▶ **Collected data**:
-*-

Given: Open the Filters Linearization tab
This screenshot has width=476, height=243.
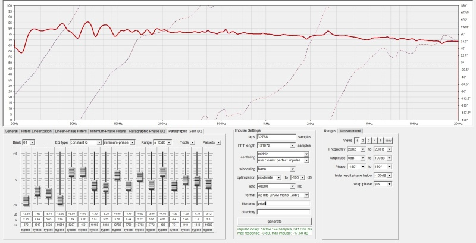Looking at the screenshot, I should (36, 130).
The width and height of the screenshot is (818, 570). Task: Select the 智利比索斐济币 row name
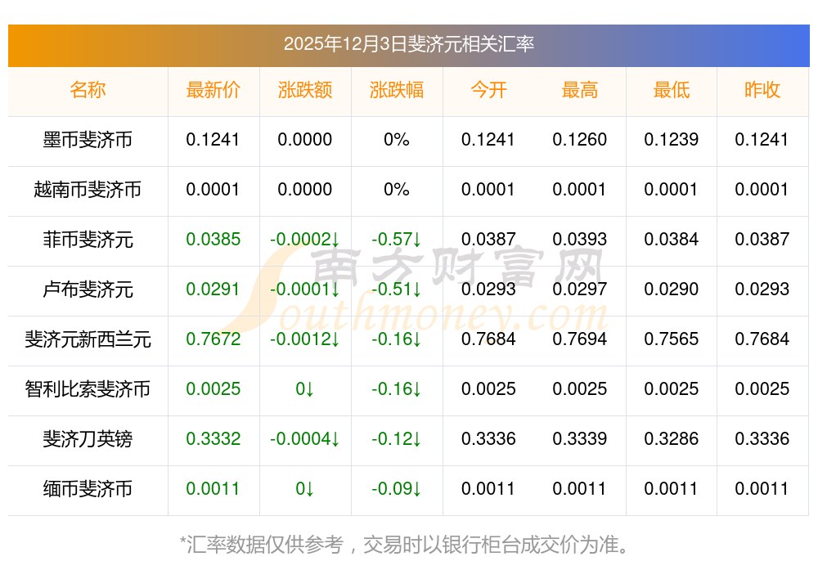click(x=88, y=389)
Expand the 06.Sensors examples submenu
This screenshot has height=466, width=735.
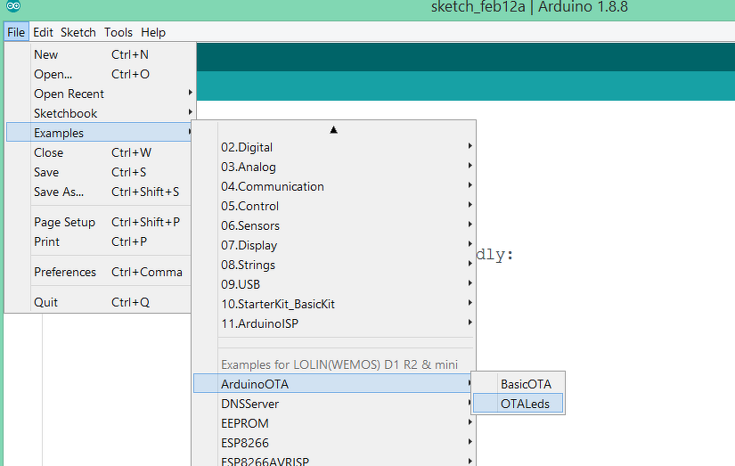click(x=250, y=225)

-*-

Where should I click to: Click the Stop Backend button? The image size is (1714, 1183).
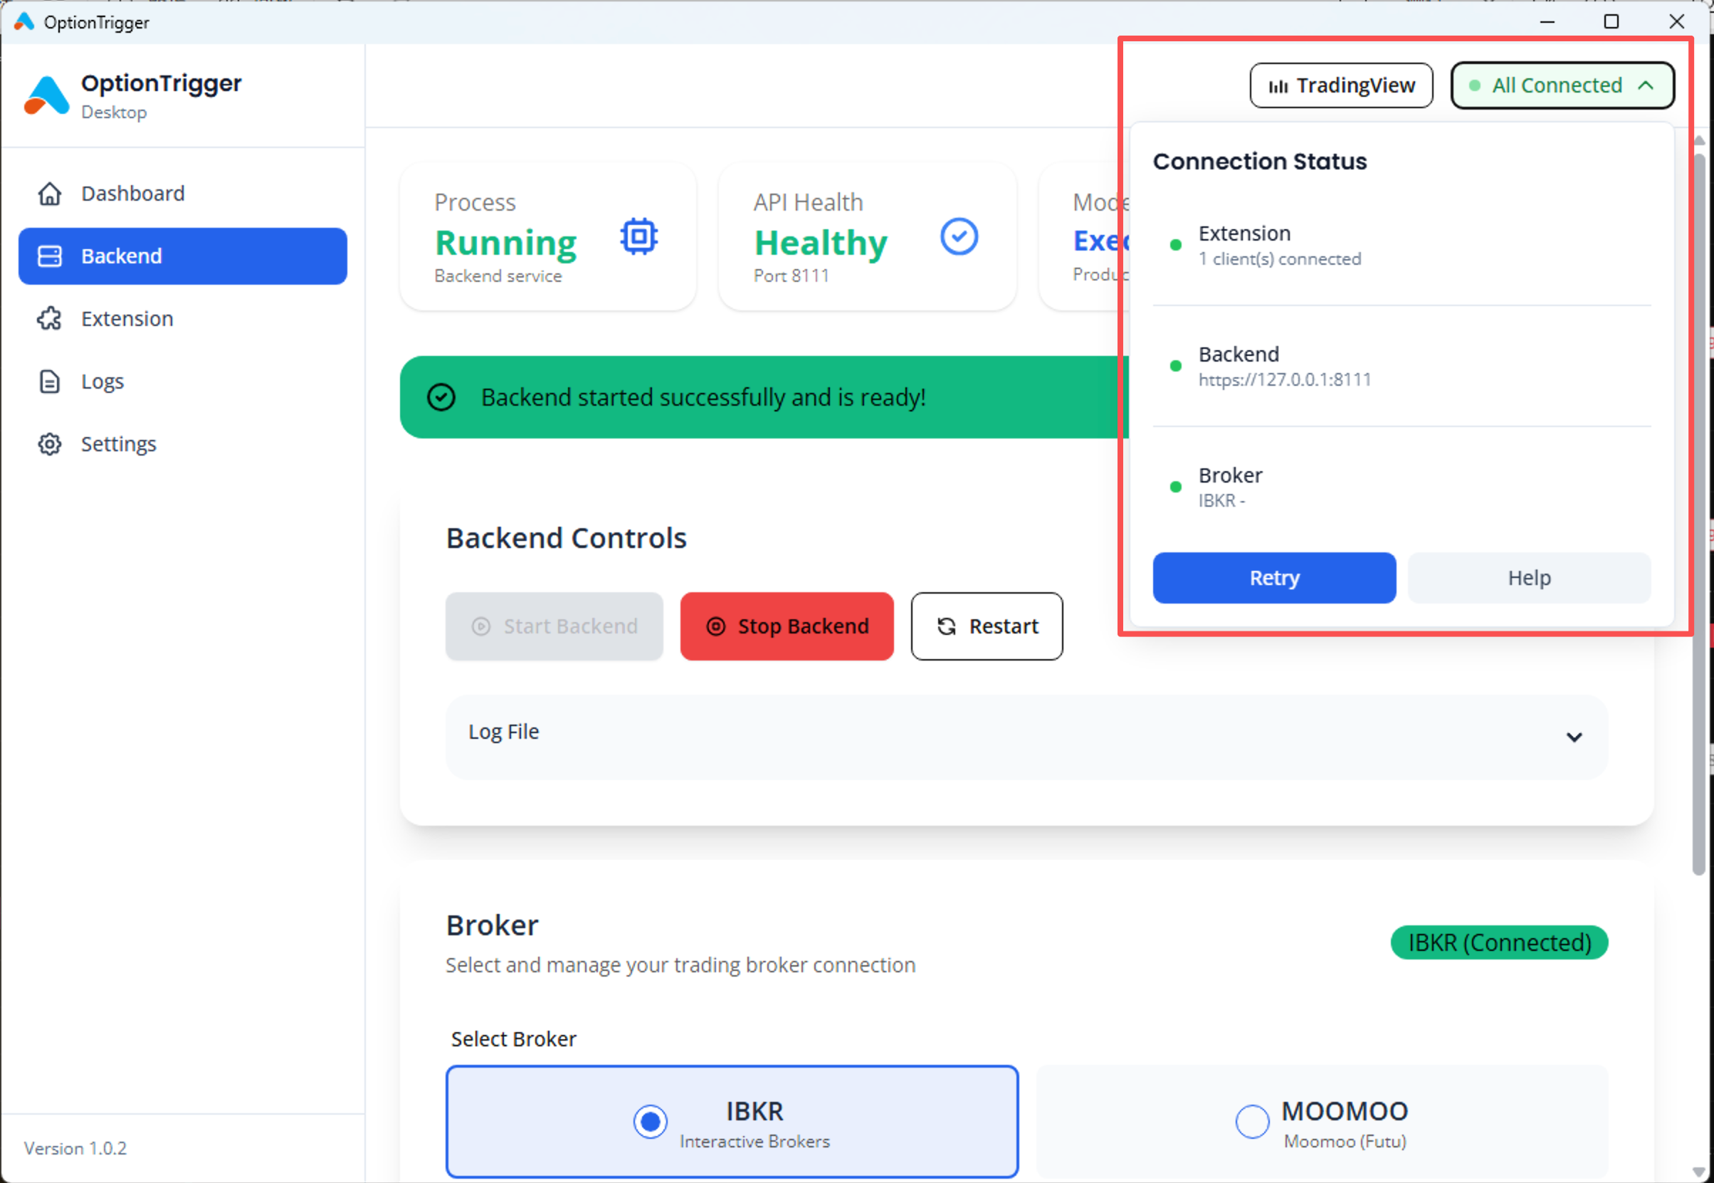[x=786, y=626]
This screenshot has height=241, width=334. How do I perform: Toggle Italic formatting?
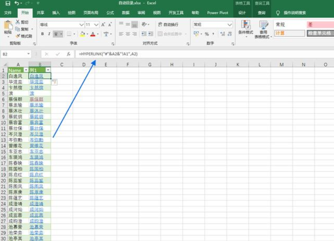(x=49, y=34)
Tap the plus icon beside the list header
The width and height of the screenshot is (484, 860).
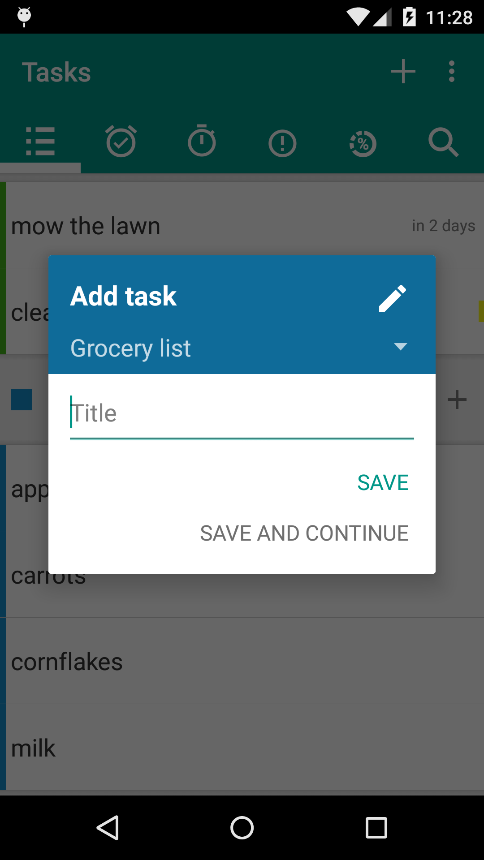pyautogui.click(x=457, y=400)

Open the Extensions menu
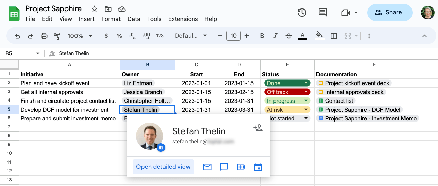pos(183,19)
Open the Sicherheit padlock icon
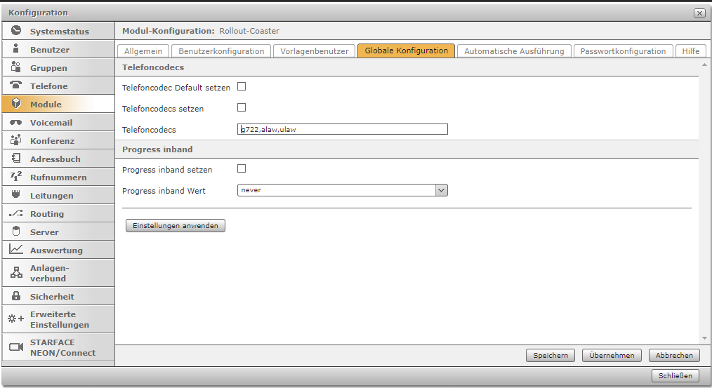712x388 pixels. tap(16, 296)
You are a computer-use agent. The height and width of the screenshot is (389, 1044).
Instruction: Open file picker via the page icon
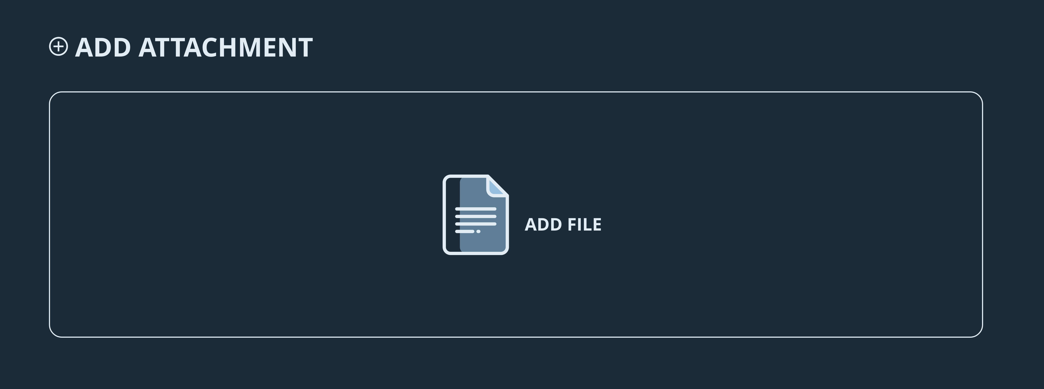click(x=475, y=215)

-*-

▶ **What is needed**: In the entries above, which lines run from the one with "This screenshot has width=476, height=243." up to and including the one with "Expand the 06.Sensors examples submenu"? Write them out exactly, without the pictures.

▶ **Answer to the exercise**:
This screenshot has width=476, height=243.
Looking at the screenshot, I should (36, 130).
The width and height of the screenshot is (818, 570). Task: Select the 智利比索斐济币 row name
click(x=88, y=389)
Expand the 06.Sensors examples submenu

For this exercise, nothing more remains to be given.